> **RECORD SET**
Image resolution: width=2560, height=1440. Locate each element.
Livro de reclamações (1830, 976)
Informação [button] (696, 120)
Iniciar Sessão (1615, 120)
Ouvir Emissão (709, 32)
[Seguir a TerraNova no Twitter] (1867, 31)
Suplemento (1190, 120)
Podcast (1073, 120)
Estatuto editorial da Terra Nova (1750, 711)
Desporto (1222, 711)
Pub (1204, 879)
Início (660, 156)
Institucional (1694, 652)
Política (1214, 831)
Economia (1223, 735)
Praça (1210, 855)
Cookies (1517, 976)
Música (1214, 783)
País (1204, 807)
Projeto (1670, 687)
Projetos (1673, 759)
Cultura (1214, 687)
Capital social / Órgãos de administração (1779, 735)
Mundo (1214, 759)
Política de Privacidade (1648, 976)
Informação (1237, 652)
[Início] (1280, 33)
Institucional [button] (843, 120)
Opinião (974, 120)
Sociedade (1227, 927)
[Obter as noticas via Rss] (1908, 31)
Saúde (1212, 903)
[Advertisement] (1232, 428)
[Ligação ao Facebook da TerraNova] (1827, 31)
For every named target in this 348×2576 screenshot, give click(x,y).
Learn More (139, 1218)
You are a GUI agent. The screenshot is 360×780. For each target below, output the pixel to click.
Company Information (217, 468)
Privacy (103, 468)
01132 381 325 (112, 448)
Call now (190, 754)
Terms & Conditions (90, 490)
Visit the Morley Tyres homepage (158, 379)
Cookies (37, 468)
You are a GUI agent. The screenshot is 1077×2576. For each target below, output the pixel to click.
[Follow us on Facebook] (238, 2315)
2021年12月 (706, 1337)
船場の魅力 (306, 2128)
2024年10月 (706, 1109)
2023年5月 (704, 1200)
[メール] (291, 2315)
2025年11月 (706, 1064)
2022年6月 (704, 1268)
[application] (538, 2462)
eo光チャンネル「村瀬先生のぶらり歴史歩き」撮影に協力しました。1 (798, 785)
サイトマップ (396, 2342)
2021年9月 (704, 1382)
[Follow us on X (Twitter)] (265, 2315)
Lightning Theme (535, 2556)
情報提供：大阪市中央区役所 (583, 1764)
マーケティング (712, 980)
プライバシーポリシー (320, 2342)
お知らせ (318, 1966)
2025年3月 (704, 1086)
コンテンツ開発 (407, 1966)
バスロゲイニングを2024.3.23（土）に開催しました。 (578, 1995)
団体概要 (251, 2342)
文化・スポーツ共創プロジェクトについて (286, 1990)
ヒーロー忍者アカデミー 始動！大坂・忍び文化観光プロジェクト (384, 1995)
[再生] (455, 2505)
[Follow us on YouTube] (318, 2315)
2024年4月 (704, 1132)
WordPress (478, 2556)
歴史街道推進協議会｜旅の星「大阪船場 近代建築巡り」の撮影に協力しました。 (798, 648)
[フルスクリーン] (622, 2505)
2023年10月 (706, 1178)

> **WORK INSTRUCTION**
Copy every line from the records that holds the string "Twitter".

> **PROBLEM SOLUTION**
[Seguir a TerraNova no Twitter] (1867, 31)
[Follow us on X (Twitter)] (265, 2315)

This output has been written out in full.